I have a CNF formula like $(x_1∨x_2∨x_3') ∧ (x_1' ∨ x_4 ∨ x_2)$ ...
Perhaps I want to see if the equation is equivalent to a CNF equation containing a single literal ($x_2$ for example).
I already know I can get there eventually by going through every existing predicate resolution. Meaning if I look at the two clauses in the above example, I can add the following clause to the equation without changing the truth values: $(x_2 ∨ x_4 ∨ x_3')$.
Doing this with the right combination of variables will create two literal clauses, and eventually one literal clauses that can be added again while maintaining the same truth values.
Is there any other way in CNF to find new clauses that hold this property?
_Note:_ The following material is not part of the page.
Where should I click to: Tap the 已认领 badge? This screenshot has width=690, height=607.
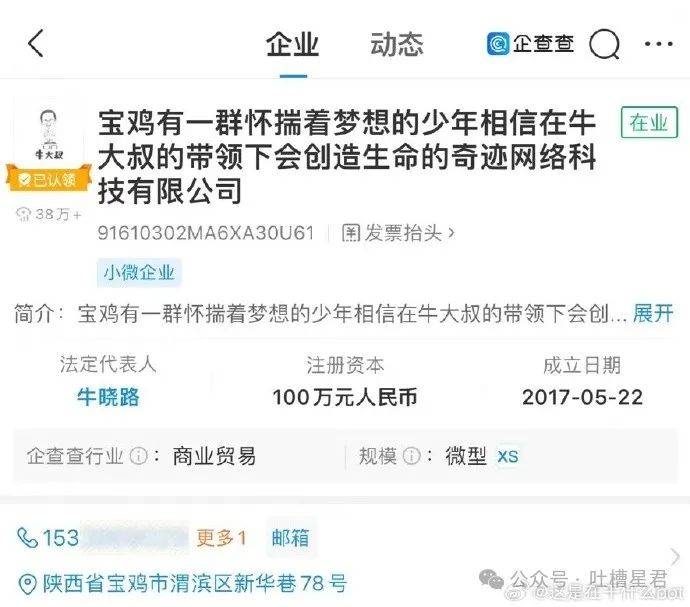(49, 179)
I seem to recall that if you apply resolution with all possible combination of clauses contain a certain literal at once, you can produce a new formula that is equisatisfiable to the original formula. However the number of clauses explodes exponentially unfortunately. (Number of clauses gets squared.)
Example:
$(D∨C)∧(D'∨A∨B')∧(D'∨A'∨B')∧(D'∨A'∨B)∧(D∨A)$
Now combine clauses containing $D$ / $D'$ in all possible ways to erase the $D$ literal which constructs the following formula that is equisatisfiable to the original formula.
$(A∨B'∨C)∧(A'∨B'∨C)∧(A'∨B∨C)∧(A∨B')$
Now combine $A$ / $A'$:
$(B'∨C)$
That final formula is obviously satisfiable. So the original formula should be satisfiable too. We first erased $D$, then erased $A$ in that example.